▸ **TO DO**
From the records that follow, copy every line that contains the word "mode".

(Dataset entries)
▬▬▬
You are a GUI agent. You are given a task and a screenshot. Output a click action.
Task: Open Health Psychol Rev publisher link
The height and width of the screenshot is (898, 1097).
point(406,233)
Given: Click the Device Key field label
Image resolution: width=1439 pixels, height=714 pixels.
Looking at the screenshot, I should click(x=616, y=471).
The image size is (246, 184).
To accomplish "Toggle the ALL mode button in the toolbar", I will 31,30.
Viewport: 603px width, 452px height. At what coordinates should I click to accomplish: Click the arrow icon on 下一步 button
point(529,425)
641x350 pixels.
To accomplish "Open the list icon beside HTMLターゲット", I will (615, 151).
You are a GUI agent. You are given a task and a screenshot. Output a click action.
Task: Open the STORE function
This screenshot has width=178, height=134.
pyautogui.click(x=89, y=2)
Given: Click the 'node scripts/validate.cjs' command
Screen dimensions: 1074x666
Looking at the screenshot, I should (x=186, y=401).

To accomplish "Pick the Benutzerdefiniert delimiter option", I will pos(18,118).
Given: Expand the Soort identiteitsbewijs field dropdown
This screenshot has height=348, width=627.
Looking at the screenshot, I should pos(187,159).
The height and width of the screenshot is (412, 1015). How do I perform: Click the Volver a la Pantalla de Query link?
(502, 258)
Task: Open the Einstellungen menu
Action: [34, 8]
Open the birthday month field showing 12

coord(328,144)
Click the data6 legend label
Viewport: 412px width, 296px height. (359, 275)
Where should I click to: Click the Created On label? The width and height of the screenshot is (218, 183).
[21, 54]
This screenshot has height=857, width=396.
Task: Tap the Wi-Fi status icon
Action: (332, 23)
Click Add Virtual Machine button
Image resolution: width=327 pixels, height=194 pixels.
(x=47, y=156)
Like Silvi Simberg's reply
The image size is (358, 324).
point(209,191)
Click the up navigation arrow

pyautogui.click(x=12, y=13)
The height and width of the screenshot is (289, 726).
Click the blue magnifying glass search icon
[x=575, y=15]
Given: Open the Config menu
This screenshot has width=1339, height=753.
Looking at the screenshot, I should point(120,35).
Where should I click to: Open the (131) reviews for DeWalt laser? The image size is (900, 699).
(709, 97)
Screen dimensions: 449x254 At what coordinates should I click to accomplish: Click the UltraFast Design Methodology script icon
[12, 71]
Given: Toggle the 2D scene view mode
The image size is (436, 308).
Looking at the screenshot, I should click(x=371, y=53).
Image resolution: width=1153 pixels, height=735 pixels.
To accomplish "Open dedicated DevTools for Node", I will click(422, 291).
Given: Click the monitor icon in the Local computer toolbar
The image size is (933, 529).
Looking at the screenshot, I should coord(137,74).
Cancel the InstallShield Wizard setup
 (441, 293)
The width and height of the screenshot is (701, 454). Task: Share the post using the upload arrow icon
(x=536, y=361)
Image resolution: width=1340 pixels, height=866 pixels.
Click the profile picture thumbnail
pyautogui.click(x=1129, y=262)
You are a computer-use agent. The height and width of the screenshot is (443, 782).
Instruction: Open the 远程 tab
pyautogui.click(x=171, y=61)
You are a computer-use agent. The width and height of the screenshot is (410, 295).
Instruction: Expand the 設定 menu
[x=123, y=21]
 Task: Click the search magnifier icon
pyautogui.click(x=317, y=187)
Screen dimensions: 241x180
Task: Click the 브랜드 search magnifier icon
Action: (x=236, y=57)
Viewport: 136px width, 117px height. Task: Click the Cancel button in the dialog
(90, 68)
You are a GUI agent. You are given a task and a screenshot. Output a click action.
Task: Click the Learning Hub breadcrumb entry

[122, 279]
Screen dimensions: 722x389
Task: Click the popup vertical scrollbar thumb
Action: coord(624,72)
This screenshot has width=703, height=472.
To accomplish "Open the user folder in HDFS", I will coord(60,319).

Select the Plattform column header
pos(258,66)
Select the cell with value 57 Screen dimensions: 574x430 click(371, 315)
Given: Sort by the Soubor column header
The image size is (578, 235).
▬▬▬
▸ **RESULT OF THE TASK**
To accomplish "Toggle the ALL mode button in the toolbar", I will 31,30.
Given: Toggle the 2D scene view mode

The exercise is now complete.